Pass a shared sessionId so multiple frontends report under one session:

const sharedSessionId = "session-12345";
groundcover.init({ /* …app… */ apiKey, dsn, cluster, appId: "shell", sessionId: sharedSessionId });
groundcover.init({ /* …mfe… */ apiKey, dsn, cluster, appId: "micro-frontend", sessionId: sharedSessionId });

Performance considerations

  • Batching & compression — events are buffered (transport.batchSize / transport.batchTimeout) and gzipped (transport.compression) to minimize request count and payload size.
  • Web Worker offload — replay packing and gzip run off the main thread (see above).
  • Sampling — cap volume with sessionSampleRate / eventSampleRate.
  • Scope what you capture — drop noisy endpoints with excludedUrls, and disable unused instrumentations via enabledEvents.
  • Lazy session rotation — no background timers; rotation work happens only on real activity.
  • Bundle size — ships ESM + CJS with built-in types; the published bundle is size-budgeted in CI.

API reference

All methods are available on the default export and on window.groundcover.

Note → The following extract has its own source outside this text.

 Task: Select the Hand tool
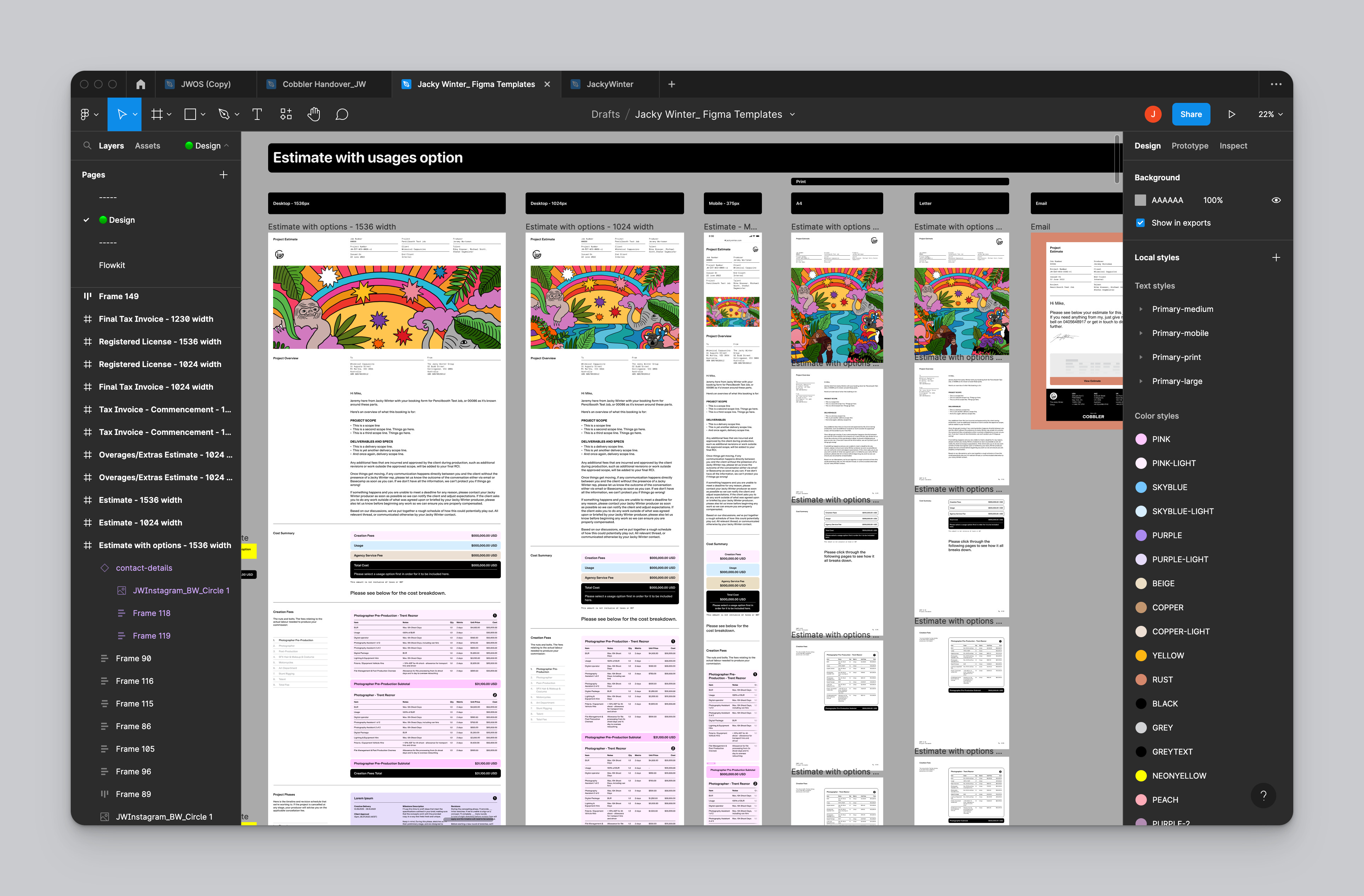(x=313, y=115)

| Method | Description | |---|---| | init(config) | Initialize the SDK and install instrumentation. | | identifyUser(user) | Attach user identity to subsequent events. | | sendCustomEvent({ event, attributes }) | Emit a custom business event. | | captureException(error, metadata?) | Capture a handled error with optional context. | | logger.{log,info,warn,error,debug,trace}(message, attributes?) | Structured logging (see below). | | updateConfig({ options?, user?, … }) | Update config at runtime (merges nested groups one level deep). | | startNavigation(metadata) / endNavigation(metadata) | Manual navigation spans (when navigation isn’t auto-tracked). | | getSessionId() / setSessionId(id?) | Read / override the current session id. | | startReplayRecording() / stopReplayRecording() | Manually control session replay. |

Structured logs

groundcover.logger mirrors Sentry’s logger pattern — one method per level, second arg is the attributes object. Nested objects are flattened to dotted keys:

groundcover.logger.warn("Checkout failed", {
  orderId: "ord_42",
  cart: { items: 3, total: 99.99 }, // → cart.items, cart.total
});

The SDK also auto-captures console.* calls; when any argument is a plain object, its keys are promoted to structured log attributes. Reserved keys (message, level, location) are always set by the SDK and can’t be overridden.

identifyUser

groundcover.identifyUser({
  id: "u_123",
  email: "[email protected]",
  organization: "acme",
});

captureException

groundcover.captureException(new Error("Payment failed"), {
  userId: "123",
  feature: "checkout",
});

Migrating to 1.0.0

1.0.0 restructures options by concern (a clean break from 0.x) and removes the deprecated masking flags. Update your config as follows:

| 0.x | 1.0.0 | |---|---| | environment (duplicated in options) | top-level environment only | | userIdentifier | user | | options.sessionReplay.blockedSelectors | options.replay.blockedSelectors | | options.tracePropagationUrls | options.tracing.propagationUrls | | options.tracePropagationHeaders | options.tracing.propagationHeaders | | options.tracePropagationTraceIdHeaderName | options.tracing.traceIdHeaderName | | options.tracePropagationSpanIdHeaderName | options.tracing.spanIdHeaderName | | options.traceOrigin | options.tracing.origin | | options.batchSize / options.batchTimeout | options.transport.batchSize / options.transport.batchTimeout | | options.enableCompression | options.transport.compression | | options.enableMasking: true (removed — ignored) | set options.privacy.level: 'mask-all' | | options.enableMasking: false (removed — ignored) | set options.privacy.level: 'allow' | | options.maskFields (removed — ignored) | set options.privacy.maskSelectors / options.privacy.sensitiveKeys |

⚠️ The removed masking flags are ignored, not auto-mapped — passing enableMasking / maskFields logs a console.warn and has no effect. You must set the corresponding privacy option yourself (right-hand column). Masking remains on by default (mask-sensitive); if you previously relied on masking being off, set privacy: { level: 'allow' } explicitly.